You live in a state where they don't arm the half wits. You were quite brave to respond with fighting words.

So many possible responses.

Change the subject:
"Say, I think I used to live in the same apartment as your mother. I recognize your car. How is she?"

Act friendly.
"The people at the clinic asked me to check see if you are taking your medicine. You are taking those pills every day, right?"

Reply in kind.
"You'd know all about dildos, you cunt" (Appologies to to anyone offended, unless it is your 50 something right winger.)

Go personal.
"I can't believe I'm arguing with someone with a mouth like a bottle opener."

Get a bumper sticker like my current icon.

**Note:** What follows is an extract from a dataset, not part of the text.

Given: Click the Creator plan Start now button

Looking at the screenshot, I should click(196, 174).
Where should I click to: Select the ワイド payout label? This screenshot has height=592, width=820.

(Anonymous) at 2006-12-07 00:26 (UTC) (Link)
that's a crazy story! i can't believe people really think that way. they have to resort to the cocksucker bit eventually, because they run out of things to say that make sense, even to them. ps- to the previous commenter, as one who occasionally objects to the word, good use of "cunt."
- melissa
Release the Kraken!
delerium69 at 2006-12-15 17:32 (UTC) (Link)
I meant to comment earlier, but Holy Balls! What a tool! Does he even have a clue about respecting other people's opinions? This is why I can't argue with close-minded morons. I'd end up stabbing them in the neck for having weak arguments (not to mention brains).

And this is also the reason I tend to walk around quoting Mojo-Jojo from The Powerpuff Girls - "Accursed people..."
(Anonymous) at 2006-12-18 21:21 (UTC) (Link)
i got dumped for a powerpuff girl once. bubbles i think.